Safe to speak up?

How easy is it to speak up in your organisation?

One of the common issues I come across with organisations is a lack of communication, silo working or self-protection. People don’t feel able to speak up.

Usually this shows up in the following ways:

  1. There is a lack of information flowing backwards and forwards, which means that poor decisions are made (eg. I didn’t know you needed it by 1st March)
  2. The quality of the information is not nuanced when it comes and doesn’t necessarily answer the unspoken questions. (eg. What do you mean the new design doesn’t fit the machines?)
  3. We only hear about the easy things to fix (see how good I am) or the really big problems (Help!)
  4. We avoid difficult conversations, challenging people or performance or systems (I’ll leave that for someone else to deal with)
  5. Blame becomes common, people talk behind each others’ backs and silos appear (eg it’s all sales’ fault)

The sense is that people aren’t talking freely, openly and honestly. They question is, why not? People often don’t speak up because they fear reprisal and they are unwilling to take the interpersonal risk.

I remember a boss of mine many years back, who hated to be questioned. If you disagreed with him then you would be in his bad books and picked on, shouted at and have your work pulled apart for the next couple of weeks (until someone else gained his attention).

Did many of us come up with new ideas or challenge his way of doing things? No, not often. We didn’t feel psychologically safe to.

Now this is all very well when dealing with administrative detail. Annoying, but not life threatening. But consider the example of a nurse in an operating theatre questioning the medication requested by the surgeon. The first time she did it, he shouted at her and made her feel small, stupid. Did she raise her concerns a second time?? No. The outcome was not great.

Psychological Safety

This has become known as a lack of psychological safety, created by a lack of trust, a sense that people don’t really care about you or what you have to say.

‘Psychological safety is a belief that one will not be punished or humiliated for speaking up with ideas, questions, concerns or mistakes.’ Amy Edmondson

When there is low psychological safety, speaking up is a threat, so we clam up. Low psychological safety leads to less information being shared, poor performance, increased risk, decreased quality, increased fear, fewer ideas, reporting driven underground. Suddenly your site safety and productivity is at risk.

This often happens accidentally. We don’t mean to come to work to not care, or make things worse, but often accidentally that is what happens. Have you ever heard this response to an idea being put forward?

‘Yes of course, we tried that two years ago. Can you come up with anything better?’

This response may accidentally humiliate someone for their idea. If they have been nervous about putting an idea forward, getting this response may mean they never do it again.

Low psychological safety in an organisation indicates low trust; trust between individuals, teams and with the organisation as a whole.
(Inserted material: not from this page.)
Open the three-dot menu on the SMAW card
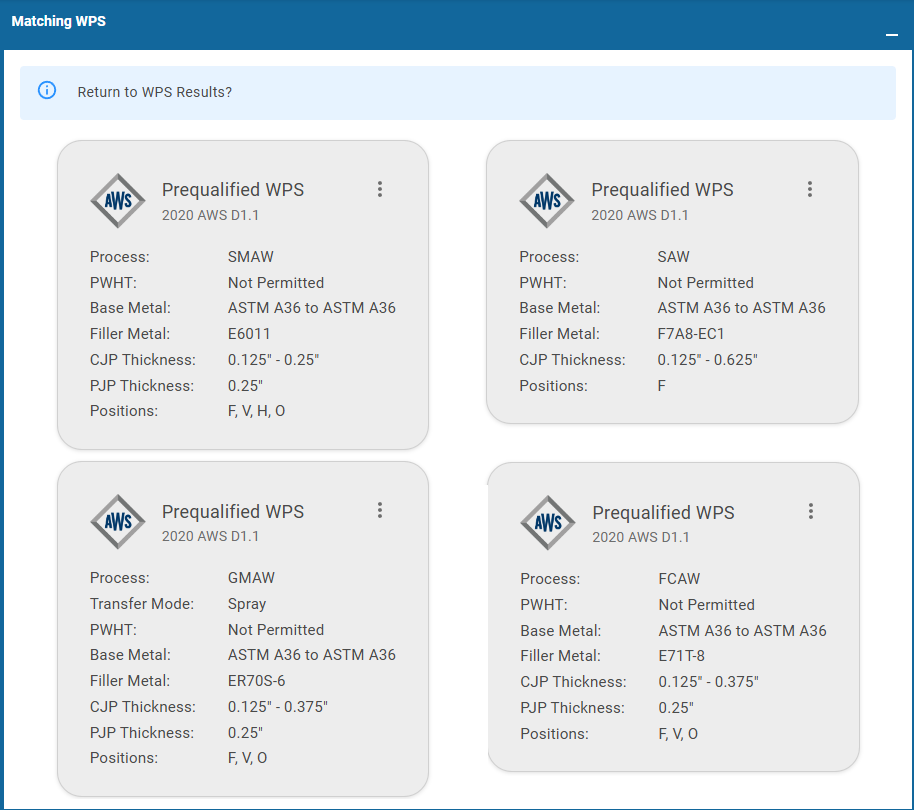Viewport: 914px width, 810px height. [x=380, y=189]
We essentially don’t believe that the organisation has our best interests at heart. If we have low trust between people, it means the relationships are poor. We are not demonstrating our care and value for the other.

How do you improve Psychological Safety?

This is why our Speak Up? learning programme to improve psychological safety focus on demonstrating care, improving relationships and ultimately building trust.

By demonstrating care, developing relationships and deepening interpersonal connections we will build trust, improve psychological safety, and thus improve the flow of information.

  1. Instead of transactional information, we begin to hear the nuance, the personal, the pressures and the influence. We begin to really know one another and what makes us tick.
  2. We start to hear about all the issues that are arising, not just the success stories or the major issues. This means our strategic awareness and planning improves.
  3. We’ll talk about the tricky stuff regularly, challenging and airing concerns to find innovative solutions together
  4. We start to assume positive intent, building on what is good and focusing on strengths.

Now that is a place I would like to work. How about you?